Hurricane Sandy pounded the Bahamas with battering winds and rain on Friday, sweeping over the island chain after killing 21 people across the Caribbean and posing a menacing threat to the U.S. East Coast.
Forecasters warned the late-season storm is expected to combine with a polar air mass near the United States next week, potentially producing a highly unusual and potent storm that could wreak havoc along the U.S. East Coast.
Late Thursday, Sandy weakened to a Category 1 storm as it tore though sparsely populated low-lying southeastern islands in the Bahamas, knocking out power and blowing off rooftops of some homes.
Sandy's torrential rains and heavy winds were blamed for the deaths of 21 people. The Cuban government said on Thursday night that 11 people died when the storm barreled across the island, most killed by falling trees or in building collapses in Santiago de Cuba province and neighboring Guantanamo province.
Haiti's civil protection office said nine people died even though the country did not suffer a direct hit from Sandy, and one person was killed by falling rocks in Jamaica when the storm struck there on Wednesday.
The Cuban deaths were an unusually high number for the communist island which prides itself on protecting its people from storms by ordering mass evacuations.

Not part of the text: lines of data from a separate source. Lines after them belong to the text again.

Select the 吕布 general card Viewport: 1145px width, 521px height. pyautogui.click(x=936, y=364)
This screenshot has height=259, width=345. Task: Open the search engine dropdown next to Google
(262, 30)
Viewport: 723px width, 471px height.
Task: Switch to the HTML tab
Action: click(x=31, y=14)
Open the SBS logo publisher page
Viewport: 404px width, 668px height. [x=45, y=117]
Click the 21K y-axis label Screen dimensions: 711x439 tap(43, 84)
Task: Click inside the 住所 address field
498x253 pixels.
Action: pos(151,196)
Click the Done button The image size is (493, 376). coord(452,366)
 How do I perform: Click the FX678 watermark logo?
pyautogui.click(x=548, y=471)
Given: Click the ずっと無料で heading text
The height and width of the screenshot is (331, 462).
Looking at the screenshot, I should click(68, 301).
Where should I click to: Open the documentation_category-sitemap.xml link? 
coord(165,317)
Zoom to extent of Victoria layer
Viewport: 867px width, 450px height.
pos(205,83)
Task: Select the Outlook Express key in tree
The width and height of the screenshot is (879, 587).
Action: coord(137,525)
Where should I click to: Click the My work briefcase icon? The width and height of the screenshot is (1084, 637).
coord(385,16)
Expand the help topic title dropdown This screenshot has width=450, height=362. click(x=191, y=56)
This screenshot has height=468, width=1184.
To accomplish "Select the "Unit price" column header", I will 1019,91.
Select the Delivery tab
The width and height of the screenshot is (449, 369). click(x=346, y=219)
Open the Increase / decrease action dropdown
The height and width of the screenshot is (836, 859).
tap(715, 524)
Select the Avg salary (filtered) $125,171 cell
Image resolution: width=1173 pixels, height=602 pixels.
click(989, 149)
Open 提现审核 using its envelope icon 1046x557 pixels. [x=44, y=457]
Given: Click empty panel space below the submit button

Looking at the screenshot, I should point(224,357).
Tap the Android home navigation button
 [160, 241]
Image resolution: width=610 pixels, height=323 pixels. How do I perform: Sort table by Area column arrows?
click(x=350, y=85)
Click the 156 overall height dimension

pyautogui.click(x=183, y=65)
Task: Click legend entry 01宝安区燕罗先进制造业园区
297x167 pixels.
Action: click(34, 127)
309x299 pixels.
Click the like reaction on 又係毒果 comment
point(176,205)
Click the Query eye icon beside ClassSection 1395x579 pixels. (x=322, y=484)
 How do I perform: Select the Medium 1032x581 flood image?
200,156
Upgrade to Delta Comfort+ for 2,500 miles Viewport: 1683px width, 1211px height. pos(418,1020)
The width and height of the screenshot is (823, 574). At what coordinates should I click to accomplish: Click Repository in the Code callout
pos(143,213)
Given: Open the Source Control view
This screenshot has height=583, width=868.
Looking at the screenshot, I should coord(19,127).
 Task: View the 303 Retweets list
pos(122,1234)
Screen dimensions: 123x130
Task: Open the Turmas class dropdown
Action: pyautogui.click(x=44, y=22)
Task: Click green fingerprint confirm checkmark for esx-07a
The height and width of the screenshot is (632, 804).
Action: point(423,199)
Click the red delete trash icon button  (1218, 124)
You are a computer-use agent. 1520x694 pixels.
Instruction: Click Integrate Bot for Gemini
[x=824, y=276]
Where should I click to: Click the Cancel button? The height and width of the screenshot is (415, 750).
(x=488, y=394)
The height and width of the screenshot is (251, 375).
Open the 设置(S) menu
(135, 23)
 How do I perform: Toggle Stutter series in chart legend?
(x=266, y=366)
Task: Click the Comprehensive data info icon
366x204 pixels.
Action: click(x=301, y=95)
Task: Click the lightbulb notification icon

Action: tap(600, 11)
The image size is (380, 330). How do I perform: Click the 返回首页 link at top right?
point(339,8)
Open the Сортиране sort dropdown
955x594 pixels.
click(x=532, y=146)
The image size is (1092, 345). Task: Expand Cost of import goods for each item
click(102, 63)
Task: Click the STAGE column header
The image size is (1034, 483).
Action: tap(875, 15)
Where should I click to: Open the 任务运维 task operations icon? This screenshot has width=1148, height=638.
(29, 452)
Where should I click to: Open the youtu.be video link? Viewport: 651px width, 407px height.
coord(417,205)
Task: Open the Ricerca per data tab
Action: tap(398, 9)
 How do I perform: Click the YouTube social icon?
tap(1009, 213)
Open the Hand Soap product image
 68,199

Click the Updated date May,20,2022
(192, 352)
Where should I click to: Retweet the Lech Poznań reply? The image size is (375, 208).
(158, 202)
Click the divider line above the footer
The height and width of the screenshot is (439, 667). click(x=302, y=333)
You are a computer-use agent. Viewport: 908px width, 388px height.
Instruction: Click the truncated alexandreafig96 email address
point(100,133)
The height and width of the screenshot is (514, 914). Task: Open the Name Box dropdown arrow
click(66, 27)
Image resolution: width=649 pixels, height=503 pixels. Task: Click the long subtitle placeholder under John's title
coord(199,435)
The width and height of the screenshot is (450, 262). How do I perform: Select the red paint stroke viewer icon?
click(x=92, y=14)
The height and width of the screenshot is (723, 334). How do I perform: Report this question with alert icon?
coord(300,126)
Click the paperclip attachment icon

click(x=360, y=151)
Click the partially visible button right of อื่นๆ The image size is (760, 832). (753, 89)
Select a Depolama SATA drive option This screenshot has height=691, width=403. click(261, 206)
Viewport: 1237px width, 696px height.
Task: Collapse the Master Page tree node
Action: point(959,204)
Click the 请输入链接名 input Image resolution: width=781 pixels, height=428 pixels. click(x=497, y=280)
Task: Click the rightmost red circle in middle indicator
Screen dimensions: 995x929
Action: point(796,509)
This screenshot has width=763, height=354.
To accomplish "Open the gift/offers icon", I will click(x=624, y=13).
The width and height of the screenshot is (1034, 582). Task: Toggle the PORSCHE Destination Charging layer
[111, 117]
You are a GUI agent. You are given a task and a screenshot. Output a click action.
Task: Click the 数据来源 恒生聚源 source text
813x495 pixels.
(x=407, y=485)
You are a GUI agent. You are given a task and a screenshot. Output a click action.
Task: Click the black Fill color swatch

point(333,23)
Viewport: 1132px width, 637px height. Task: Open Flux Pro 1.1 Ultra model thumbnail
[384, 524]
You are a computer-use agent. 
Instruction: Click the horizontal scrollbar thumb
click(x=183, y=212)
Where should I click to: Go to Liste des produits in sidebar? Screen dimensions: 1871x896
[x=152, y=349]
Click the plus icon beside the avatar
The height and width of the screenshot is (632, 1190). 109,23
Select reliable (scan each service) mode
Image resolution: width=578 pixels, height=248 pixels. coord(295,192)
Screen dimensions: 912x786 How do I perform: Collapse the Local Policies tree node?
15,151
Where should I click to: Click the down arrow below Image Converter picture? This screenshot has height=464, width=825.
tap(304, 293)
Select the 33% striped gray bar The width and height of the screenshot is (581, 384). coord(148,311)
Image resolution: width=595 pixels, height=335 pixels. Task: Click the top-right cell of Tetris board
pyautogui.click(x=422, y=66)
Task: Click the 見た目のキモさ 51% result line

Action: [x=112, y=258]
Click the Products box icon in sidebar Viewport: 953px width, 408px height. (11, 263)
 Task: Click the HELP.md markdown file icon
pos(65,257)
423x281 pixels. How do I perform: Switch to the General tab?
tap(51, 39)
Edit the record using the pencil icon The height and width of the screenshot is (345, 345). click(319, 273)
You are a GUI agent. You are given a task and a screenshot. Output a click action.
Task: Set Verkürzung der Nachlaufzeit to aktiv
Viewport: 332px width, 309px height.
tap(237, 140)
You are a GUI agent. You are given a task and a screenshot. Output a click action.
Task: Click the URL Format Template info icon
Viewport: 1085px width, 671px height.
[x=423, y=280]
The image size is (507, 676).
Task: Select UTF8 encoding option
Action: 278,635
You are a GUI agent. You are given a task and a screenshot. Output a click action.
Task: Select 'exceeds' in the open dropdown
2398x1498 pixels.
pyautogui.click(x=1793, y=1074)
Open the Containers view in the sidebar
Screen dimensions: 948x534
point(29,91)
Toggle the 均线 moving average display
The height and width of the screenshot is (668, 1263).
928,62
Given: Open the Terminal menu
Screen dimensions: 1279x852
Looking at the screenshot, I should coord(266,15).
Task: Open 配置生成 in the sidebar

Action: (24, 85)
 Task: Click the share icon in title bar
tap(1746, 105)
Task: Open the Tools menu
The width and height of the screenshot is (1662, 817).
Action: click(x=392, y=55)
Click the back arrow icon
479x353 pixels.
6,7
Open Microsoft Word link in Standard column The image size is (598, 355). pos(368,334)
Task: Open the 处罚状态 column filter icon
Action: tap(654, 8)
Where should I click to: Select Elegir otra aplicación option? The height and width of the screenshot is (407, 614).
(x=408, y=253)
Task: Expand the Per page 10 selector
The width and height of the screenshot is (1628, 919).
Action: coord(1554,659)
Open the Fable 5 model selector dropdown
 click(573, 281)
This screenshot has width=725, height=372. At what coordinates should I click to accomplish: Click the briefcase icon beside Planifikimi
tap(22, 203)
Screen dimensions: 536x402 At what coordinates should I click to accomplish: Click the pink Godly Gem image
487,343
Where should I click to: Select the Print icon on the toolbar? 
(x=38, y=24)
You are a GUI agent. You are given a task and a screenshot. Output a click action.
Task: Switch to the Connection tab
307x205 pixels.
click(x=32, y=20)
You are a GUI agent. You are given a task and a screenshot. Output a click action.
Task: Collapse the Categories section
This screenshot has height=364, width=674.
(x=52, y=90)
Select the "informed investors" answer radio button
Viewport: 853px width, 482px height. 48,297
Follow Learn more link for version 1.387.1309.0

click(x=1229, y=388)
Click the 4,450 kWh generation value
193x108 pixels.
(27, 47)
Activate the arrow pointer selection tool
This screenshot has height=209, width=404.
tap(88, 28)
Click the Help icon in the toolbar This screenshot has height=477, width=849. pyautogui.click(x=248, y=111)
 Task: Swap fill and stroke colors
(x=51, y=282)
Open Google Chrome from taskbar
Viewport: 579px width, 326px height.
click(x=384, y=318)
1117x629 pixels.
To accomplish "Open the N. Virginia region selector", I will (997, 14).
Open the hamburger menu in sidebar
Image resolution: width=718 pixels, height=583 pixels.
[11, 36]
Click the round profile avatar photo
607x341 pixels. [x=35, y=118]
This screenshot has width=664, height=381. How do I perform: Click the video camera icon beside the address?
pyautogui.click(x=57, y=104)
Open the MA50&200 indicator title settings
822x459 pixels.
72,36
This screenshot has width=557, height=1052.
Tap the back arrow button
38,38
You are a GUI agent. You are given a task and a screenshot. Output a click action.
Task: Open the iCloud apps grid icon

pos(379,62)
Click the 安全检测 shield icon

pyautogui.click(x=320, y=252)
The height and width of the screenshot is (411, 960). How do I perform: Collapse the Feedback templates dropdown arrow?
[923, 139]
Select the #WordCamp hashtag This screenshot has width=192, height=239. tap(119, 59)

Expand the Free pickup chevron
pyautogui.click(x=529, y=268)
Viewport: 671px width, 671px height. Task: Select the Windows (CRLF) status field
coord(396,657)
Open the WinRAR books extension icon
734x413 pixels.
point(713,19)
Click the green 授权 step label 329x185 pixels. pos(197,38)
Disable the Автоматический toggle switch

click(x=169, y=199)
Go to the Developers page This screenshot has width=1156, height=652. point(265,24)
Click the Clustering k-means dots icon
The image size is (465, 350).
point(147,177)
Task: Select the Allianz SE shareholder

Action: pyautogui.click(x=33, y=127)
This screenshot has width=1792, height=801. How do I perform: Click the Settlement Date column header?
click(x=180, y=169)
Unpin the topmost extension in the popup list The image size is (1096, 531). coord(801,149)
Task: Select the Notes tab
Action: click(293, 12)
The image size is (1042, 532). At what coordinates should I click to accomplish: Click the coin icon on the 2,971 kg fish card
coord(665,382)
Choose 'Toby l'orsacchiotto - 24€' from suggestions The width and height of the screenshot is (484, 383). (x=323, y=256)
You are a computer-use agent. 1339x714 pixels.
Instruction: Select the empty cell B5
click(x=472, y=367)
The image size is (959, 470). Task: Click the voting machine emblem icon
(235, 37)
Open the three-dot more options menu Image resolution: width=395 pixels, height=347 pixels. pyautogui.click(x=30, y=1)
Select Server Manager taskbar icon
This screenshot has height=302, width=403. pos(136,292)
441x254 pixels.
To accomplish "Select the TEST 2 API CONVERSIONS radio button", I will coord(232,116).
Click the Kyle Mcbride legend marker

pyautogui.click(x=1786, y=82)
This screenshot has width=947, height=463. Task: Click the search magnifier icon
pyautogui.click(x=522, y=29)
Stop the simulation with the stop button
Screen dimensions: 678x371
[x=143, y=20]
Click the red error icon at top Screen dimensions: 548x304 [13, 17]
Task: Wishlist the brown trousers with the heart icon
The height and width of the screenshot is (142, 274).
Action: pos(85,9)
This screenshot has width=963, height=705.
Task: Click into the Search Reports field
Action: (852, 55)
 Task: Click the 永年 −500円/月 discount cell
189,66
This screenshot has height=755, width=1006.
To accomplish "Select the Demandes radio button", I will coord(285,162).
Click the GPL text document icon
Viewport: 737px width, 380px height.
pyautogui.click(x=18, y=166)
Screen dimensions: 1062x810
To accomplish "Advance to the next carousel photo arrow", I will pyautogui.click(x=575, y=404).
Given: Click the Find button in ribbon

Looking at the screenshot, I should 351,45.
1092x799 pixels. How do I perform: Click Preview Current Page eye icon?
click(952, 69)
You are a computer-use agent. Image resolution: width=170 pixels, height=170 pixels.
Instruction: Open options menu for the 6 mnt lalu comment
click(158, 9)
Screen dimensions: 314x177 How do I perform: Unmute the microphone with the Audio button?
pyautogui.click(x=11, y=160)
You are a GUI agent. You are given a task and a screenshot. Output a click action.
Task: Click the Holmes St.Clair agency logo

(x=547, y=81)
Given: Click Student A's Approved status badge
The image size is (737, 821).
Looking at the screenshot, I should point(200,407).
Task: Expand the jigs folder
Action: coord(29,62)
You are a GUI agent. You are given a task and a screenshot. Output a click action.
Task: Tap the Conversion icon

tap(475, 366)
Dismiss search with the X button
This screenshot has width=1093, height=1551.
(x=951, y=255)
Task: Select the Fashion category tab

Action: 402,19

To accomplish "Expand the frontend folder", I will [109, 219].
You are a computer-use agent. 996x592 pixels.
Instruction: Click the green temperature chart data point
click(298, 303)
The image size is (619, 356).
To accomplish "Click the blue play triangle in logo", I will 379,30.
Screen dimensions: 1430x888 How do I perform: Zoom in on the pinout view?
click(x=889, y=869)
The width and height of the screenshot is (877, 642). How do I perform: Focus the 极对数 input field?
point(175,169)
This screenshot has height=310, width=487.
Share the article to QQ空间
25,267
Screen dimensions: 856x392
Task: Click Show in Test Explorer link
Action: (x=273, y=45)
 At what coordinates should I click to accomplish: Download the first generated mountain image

Winds and rains generated by Sandy were also being felt in south Florida.
Early Friday, the U.S. National Hurricane Center said Sandy was about 55 miles (90 km) southeast of Great Abaco Island in the Bahamas and packing maximum sustained winds of 85 miles per hour (140 km per hour).
Sandy is forecast to remain a Category 1 hurricane as it continues to move over the Bahamas on Friday, sending swirling rains and winds across several hundred miles.
In the Bahamas, government officials warned residents to stay indoors until the storm passed. There were no immediate reports of casualties or serious injuries.
On Long Island, in the southeast corner of the Bahamas island chain, Joel Friese, general manager of the Stella Maris Resort, said Sandy was fierce as it cut across the island on Thursday.
"It was way stronger than we expected," he said by telephone. "There are lots of downed trees and partial to heavy roof damage on some of the buildings."
The Bahamas Electricity Corporation, which supplies power to most of the Bahamas, said Sandy had caused power outages on several islands.
Sandy was expected to move past the Bahamas by Friday evening and head north off the U.S. coast.
Forecasters say Sandy is expected to be pulled in by another storm system moving from the west, making it come ashore in the northeastern United States late Monday or early Tuesday and unleashing heavy rains, storm surges and possibly near hurricane-force winds.
Weather trackers say the hardest-hit areas could span anywhere from the coastal Carolinas up to Maine, with New York City and the Boston area potentially in harm's way.
"There are many questions surrounding this hurricane and its forecast, but I find it important to convey that Sandy's impacts will be widespread, no matter the location of landfall," Jeff Masters, a hurricane expert at private forecaster Weather Underground (www.wundergournd.com), wrote in a blog.
He said a landfall by Sandy along the Mid-Atlantic coast could trigger "a billion-dollar disaster."
Amid final preparations for the crucial Nov. 6 presidential election, the storm could hit an area of New England where Hurricane Irene caused severe damage last year.
Unlike Irene, which caused billions of dollars in damage as it battered the Northeast in August last year, Sandy is forecast to be a weaker storm but will be moving slower than Irene, likely bringing more rain and increasing its potential for damage, weather forecasters said.
At $4.3 billion in losses, Irene ranks as one of the 10 costliest hurricanes, adjusted for inflation and excluding federally insured damage, according to the Insurance Information Institute, an industry group.
Sandy is expected to hit the United States during a full moon, increasing the flood potential since tides will be at or near their highest.